**DATA RECORDS**
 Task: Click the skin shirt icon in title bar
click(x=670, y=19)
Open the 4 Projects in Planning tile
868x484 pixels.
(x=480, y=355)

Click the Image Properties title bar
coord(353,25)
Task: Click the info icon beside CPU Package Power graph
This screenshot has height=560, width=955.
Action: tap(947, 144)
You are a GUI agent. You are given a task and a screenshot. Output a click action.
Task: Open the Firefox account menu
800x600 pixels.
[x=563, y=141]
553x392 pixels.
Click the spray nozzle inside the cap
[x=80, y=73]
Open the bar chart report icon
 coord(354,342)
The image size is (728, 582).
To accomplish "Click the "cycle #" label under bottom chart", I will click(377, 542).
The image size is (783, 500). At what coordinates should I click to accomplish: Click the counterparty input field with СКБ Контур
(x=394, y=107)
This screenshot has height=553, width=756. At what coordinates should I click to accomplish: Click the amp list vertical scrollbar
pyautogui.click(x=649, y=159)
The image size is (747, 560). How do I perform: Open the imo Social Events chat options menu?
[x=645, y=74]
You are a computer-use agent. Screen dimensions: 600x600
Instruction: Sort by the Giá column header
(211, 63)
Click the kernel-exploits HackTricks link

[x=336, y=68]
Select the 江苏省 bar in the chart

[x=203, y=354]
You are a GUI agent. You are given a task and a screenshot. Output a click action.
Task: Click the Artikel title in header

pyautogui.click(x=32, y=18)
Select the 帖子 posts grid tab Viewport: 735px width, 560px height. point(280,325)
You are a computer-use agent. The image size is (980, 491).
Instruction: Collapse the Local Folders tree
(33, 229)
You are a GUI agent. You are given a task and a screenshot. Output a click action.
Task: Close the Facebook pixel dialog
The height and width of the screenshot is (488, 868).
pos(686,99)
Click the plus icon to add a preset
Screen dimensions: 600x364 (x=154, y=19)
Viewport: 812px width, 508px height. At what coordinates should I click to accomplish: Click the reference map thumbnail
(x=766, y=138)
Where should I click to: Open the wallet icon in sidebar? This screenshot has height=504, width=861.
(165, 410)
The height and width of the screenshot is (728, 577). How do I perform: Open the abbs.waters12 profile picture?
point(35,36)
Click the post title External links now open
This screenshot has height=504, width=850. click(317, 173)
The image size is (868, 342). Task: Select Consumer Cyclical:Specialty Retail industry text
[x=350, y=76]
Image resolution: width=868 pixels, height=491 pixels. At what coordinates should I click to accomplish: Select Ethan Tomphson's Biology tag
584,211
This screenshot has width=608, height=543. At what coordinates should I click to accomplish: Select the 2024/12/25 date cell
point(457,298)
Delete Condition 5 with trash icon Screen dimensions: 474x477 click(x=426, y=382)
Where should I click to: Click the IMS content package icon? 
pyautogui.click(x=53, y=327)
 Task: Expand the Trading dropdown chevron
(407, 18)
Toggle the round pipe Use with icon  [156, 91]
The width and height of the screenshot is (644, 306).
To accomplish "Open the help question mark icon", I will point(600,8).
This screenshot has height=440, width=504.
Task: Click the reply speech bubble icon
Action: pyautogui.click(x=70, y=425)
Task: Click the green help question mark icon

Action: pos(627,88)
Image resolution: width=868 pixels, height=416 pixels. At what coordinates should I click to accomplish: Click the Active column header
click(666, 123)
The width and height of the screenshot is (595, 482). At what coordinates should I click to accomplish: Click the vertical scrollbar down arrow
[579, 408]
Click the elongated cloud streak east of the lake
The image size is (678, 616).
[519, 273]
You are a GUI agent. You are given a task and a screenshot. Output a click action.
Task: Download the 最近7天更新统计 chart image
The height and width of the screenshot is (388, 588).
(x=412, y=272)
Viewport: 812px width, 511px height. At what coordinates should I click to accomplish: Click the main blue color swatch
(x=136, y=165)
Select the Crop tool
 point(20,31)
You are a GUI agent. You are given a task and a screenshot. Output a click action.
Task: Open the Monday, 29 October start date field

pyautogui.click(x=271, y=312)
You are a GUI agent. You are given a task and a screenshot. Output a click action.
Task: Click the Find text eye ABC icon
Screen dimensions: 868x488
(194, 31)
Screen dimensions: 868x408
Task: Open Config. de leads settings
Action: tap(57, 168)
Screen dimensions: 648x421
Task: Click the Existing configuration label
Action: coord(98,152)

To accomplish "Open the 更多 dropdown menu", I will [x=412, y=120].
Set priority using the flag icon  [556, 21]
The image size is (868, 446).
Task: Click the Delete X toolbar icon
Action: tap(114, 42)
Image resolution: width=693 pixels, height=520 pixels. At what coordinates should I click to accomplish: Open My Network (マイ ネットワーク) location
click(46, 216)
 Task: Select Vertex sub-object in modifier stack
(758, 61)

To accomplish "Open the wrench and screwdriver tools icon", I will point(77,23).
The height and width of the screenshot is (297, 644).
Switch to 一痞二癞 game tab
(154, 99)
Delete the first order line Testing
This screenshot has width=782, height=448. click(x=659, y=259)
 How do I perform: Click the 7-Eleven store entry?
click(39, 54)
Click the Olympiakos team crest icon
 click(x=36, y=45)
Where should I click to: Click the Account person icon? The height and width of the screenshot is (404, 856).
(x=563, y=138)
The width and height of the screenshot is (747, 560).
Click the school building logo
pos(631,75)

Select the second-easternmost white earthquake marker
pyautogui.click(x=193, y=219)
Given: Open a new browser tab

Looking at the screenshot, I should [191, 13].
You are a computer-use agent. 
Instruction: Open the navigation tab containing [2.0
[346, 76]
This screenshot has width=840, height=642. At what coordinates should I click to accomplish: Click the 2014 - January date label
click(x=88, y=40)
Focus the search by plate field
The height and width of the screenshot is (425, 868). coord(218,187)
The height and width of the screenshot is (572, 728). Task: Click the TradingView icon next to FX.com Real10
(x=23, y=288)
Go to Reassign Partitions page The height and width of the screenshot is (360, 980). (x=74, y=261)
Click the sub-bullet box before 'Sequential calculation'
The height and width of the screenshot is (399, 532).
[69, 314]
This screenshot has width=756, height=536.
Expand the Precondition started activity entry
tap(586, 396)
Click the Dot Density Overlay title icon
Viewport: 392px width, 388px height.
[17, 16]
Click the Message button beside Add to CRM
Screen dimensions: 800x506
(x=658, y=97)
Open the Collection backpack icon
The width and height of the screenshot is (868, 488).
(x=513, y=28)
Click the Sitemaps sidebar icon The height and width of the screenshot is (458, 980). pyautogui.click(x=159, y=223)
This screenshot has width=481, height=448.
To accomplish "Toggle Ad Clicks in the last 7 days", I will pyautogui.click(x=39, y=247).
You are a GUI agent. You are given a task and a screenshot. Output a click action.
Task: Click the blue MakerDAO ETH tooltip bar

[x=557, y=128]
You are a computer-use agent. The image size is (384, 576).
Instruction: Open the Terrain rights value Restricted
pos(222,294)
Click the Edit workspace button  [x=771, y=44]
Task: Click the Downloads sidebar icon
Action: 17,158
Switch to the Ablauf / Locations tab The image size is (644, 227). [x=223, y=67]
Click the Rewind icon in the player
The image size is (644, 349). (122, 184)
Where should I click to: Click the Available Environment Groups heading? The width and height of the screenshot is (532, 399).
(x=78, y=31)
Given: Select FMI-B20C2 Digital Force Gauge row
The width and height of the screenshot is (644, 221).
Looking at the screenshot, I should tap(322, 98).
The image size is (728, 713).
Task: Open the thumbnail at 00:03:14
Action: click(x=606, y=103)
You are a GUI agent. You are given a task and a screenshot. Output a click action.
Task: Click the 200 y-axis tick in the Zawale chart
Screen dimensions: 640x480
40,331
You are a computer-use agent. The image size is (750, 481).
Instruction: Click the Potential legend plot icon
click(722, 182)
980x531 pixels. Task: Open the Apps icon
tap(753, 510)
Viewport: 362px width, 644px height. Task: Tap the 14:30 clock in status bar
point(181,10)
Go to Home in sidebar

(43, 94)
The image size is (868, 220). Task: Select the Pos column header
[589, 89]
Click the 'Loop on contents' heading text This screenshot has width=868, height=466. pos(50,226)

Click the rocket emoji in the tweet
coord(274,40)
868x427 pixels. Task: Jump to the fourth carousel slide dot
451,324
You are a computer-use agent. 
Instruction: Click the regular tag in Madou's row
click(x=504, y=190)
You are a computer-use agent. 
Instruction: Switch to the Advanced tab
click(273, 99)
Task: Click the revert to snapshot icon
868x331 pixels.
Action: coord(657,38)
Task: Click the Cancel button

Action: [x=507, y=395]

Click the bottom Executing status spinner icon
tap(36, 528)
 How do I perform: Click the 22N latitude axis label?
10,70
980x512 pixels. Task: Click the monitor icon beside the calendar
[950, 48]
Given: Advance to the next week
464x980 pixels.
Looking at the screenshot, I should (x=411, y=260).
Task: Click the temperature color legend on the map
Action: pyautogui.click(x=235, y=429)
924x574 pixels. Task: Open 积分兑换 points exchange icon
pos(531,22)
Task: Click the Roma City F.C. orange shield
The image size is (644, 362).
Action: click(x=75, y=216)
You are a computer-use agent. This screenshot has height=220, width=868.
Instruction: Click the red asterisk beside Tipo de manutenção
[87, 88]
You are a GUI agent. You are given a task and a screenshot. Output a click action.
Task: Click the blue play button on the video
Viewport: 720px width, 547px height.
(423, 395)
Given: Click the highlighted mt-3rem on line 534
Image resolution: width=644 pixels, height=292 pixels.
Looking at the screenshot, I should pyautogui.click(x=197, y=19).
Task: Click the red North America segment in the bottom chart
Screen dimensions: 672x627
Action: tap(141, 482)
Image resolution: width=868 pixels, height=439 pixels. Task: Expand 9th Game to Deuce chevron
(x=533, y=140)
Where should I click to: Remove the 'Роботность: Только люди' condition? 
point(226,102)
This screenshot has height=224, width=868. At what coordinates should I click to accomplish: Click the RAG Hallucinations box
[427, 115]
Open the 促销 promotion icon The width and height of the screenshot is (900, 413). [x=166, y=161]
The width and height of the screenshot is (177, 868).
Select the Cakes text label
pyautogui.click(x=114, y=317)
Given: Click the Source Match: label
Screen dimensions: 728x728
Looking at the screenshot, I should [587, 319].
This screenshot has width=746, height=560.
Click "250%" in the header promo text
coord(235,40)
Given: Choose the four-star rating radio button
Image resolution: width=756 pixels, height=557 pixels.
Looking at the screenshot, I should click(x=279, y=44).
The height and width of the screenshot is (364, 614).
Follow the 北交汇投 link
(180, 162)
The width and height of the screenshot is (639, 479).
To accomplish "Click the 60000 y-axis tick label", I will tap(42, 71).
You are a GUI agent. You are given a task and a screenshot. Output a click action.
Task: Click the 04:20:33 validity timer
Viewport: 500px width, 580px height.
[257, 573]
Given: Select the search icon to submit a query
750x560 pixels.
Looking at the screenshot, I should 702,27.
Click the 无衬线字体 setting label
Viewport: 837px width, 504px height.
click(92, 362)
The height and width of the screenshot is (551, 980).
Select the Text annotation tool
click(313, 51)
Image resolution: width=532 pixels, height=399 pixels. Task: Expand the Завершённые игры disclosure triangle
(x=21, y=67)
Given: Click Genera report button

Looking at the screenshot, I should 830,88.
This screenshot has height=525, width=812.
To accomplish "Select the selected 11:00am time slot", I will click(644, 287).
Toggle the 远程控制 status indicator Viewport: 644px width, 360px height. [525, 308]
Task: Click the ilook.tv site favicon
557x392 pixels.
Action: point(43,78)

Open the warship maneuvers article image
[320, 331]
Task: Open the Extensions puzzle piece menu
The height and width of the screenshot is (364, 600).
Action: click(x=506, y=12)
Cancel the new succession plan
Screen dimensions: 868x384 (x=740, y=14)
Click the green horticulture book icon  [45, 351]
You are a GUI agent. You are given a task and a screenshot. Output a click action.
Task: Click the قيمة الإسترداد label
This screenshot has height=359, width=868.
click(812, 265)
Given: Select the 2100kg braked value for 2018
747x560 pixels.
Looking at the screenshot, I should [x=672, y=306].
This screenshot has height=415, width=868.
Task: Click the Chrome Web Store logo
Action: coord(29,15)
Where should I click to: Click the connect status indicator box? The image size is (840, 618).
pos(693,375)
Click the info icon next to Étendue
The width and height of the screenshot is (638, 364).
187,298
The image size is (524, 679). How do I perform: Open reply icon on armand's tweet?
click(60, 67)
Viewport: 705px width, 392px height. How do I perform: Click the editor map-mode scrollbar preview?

**WHAT YOU NEED TO DO**
Only the lines from the one containing "Task: Click the 200" through the one containing "Click the 'Loop" are to be retyped, both boundary lines included, with no other material.

**EXERCISE OUTPUT**
Task: Click the 200 y-axis tick in the Zawale chart
Screen dimensions: 640x480
40,331
You are a computer-use agent. The image size is (750, 481).
Instruction: Click the Potential legend plot icon
click(722, 182)
980x531 pixels. Task: Open the Apps icon
tap(753, 510)
Viewport: 362px width, 644px height. Task: Tap the 14:30 clock in status bar
point(181,10)
Go to Home in sidebar

(43, 94)
The image size is (868, 220). Task: Select the Pos column header
[589, 89]
Click the 'Loop on contents' heading text This screenshot has width=868, height=466. pos(50,226)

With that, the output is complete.